Faisal Kawoosa | GM, Research & Consulting, Cyber Media Research & Services Ltd
‘In all things, be man’ the motto of his school (CMS Tyndle Biscoe School, Srinagar) has come a long way. In his mid thirties, Faisal Kawoosa is a General Manager, Research & Consulting, Cyber Media Research & Services Limited where he leads the Telecommunication and ESDM practices. In this role he is responsible for planning and implementation of research and consulting in these domains. Under him, CMR has expanded its research in these domains and have successfully executed projects beyond India. He is aiming at taking CMR as a research and consulting partner for companies in new geographies in South East Asia and Africa. His expertise is in conceptualization of new research products and consulting on complex consulting domains. A avid technology writer and regularly contributes to leading media brands including Voice and Data, Dataquest, CiOL, ET Telecom and RFID Journal Faisal spends most of his time work out of the Valley.

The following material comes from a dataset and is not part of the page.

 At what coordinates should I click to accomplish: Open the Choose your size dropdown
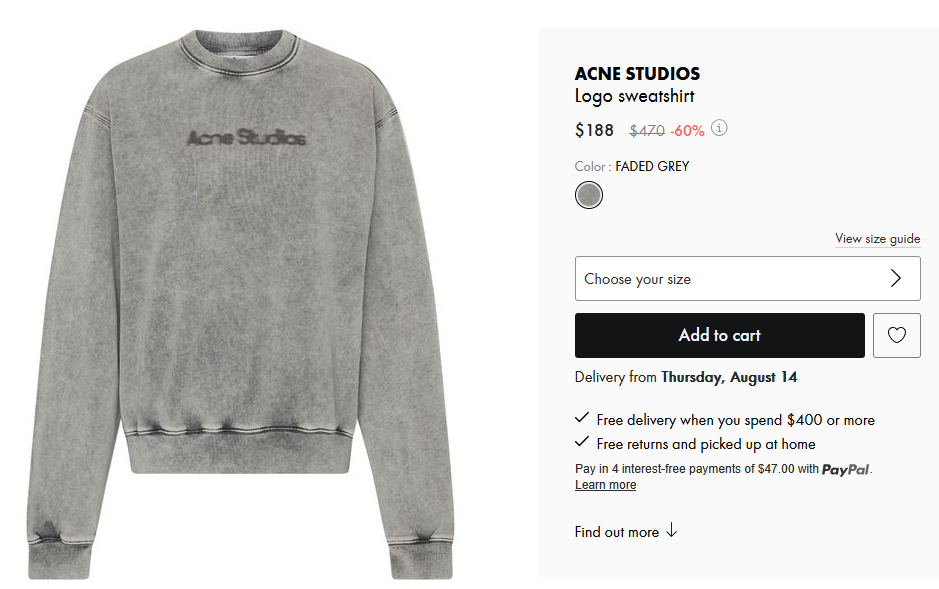point(747,278)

Extracts from an interaction with Swati Shukla, Head Content, www.TheCherryTree.in
You have been an integral part in developing India’s first ESDM Incubation Centre? Tell us about your experience your inspiration?
It has been one of the complex assignments in my career. ESDM in itself being complex and diverse brings in so many challenges. It has been a great learning experience and is definitely a proud and humbling moment for me to be associated with such a national importance project. Unfortunately, at this juncture I cannot share more than this. I am engaged with this project since conceptualization and currently supports in execution.

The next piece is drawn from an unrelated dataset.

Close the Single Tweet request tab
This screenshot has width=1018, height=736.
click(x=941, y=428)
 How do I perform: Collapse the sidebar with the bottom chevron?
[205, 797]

You have achieved so much in life how much do you owe back your success to Kashmir and its grooming?
I feel it’s just the beginning. I feel it’s no different place than rest of the country in equipping one’s self to become successful. I believe environment has a great impact on the overall development of an individual. Kashmir being a valley has a message for all of us, with so many mountains around there is always a lesson for anybody to learn. The most important being that there is a summit and one has to be steady and persistent to reach out there.
Did you have to struggle along when you started your career?
As part of a growing process, I would say definitely a big ‘yes’. I am of the view that with the world becoming a very competitive place, one has to look for your space and there starts the process of struggle. But, nevertheless, this makes you self-driven and enterprising individual.
Which area in Kashmir do you come from? Do you have any specific childhood memories to share with us?
I was born and brought up in Srinagar. Though, now living at a third residence since birth. Unfortunately, my generation was an unlucky one and the memories we have aren’t worth sharing. We can only pray that the generations to come, don’t see those years of turmoil which were part of our generations growing days story.
You have lived, studied and worked in Kashmir, how different is it to work in Kashmir than rest of the country?
Work is work. And when you mean it, it is same anywhere. But, yes I wish the work here becomes more organised and systematic. Till the time professionalism does not become part of our work culture, the organisations you work with are not going to scale up and emerge. Perhaps this is one of the reasons why we don’t see enterprises growing here in structure and as an organization of with a brand identity. No doubt the businesses in Kashmir has evolved a lot and we have private limited companies with a respectable turnover to talk about. But if you ask me, are they ready to go public. In the current situation, I would really have to think very hard.
With time, the culture is one part of life which gets compromised and it become a challenge to retain this part of your life. How do you keep the culture of Kashmir alive?
Culture is essential ingredient of our identity. I believe if it is passed on to the next generation, it is alive. Though my kids are just starting off in their lives, I feel I have passed on some elements to them already. For instance language, cuisine and attire. So, my short answer would I have already taken baby steps and would continue doing as time passes.
Any anecdotes of Kashmir that you would like to share?
There would be many. But the storyline is same. And to me that is HOPE.
What is your message to the new generation who wants to be a part of this new dynamic industry?
ESDM specifically and manufacturing in general is all about perseverance and consistency. You have also to be clearer in fundamentals and processes. So, apart from thinking of being disruptive by bringing in creative ideas also keep your fundamentals strong.
Do you think that the youth in Kashmir has a huge potential and with right guidance and training can make a great difference in the country‘s economy? If yes then please share some changes/ steps that you would like the government or private institutions should take?
First, I think everyone must recognize the achievements of the youth of this State. One has to realize in how difficult environment the youth from the Valley have studied, pursued their dreams and achieved whatever possibly they could. There are definitely lots of things that need improvement. And on the priority would be education. That needs a complete revamp.